视网膜母细胞瘤免疫细胞特征及关键基因的识别

Identification of key genes and immune cell characteristics of retinoblastoma

目的使用生物信息学手段探究视网膜母细胞瘤(retinoblastoma,RB)潜在肿瘤标志物和免疫细胞特征。方法对GEO数据库的3个基因表达数据集(GSE24673,GSE97508和GSE1108113)进行差异分析,Gene Ontology(GO)功能注释和Kyoto Encyclopedia of Genes and Genomes(KEGG)通路注释。从STRING数据库构建的蛋白互作网络(protein-protein interaction,PPI)中提取出重要模块联合cytoHubba筛选出核心基因,Xena在线平台对核心基因进行生存分析,通过single sample Gene Set Enrichment Analysis(ssGSEA)进行免疫浸润分析。结果通过分析共获得173个共有差异基因,其中上调基因70个,下调基因103个。GO分析发现,差异基因主要富集于DNA复制和有丝分裂等功能通路。KEGG分析发现大量基因富集于p53信号通路和细胞周期等通路。10个核心基因中CDC6,CDC45和KIF20A基因与RB患者的总生存期相关。我们还发现在肿瘤中CD8+T和γδT细胞浸润程度增加。结论筛选出的RB核心基因和免疫浸润细胞有助于我们在分子水平上更好的理解RB的发生发展机制,为确定新的RB预后标志物和免疫治疗提供理论依据。
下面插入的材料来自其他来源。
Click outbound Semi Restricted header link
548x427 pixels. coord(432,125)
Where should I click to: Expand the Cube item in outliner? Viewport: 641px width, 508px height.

This study was performed to explore the potential biomarkers and immune cell characteristics of retinoblastoma(RB)through bioinformatics methods.We analyzed three gene expression profiles(GSE24673,GSE97508 and GSE1108113)to acquire differentially expressed genes(DEGs).GO and KEGG analysis were performed to find out DEGs.The important module was extracted from the protein-protein interaction(PPI)network constructed by STRING database,which was combined with cytoHubba to screen out the hub genes.Survival analysis of hub genes was performed on Xena online platform,and single sample Gene Set Enrichment Analysis(ssGSEA)was used for analysis of immune cell infiltration.Data showed that a total of 173 common DEGs were identified,including 70 up-regulated genes and 103 down-regulated genes;GO analysis showed that the differential genes were mainly enriched in DNA replication and mitosis,and KEGG analysis showed that the differential genes were mainly enriched in the p53 signaling pathway and cell cycle.Ten hub genes were screened,and 3 genes(CDC6,CDC45 and KIF20 A)were found to be associated with overall survival in RB patients.We also found there were increased infiltration of CD8+T andγδT cells in tumor patients.In conclusion,the hub genes and the infiltrating immune cells contribute to a better understanding of the occurrence and development of RB at the molecular level,and provide a theoretical basis for the identification of new prognostic biomarkers and immunotherapy for RB.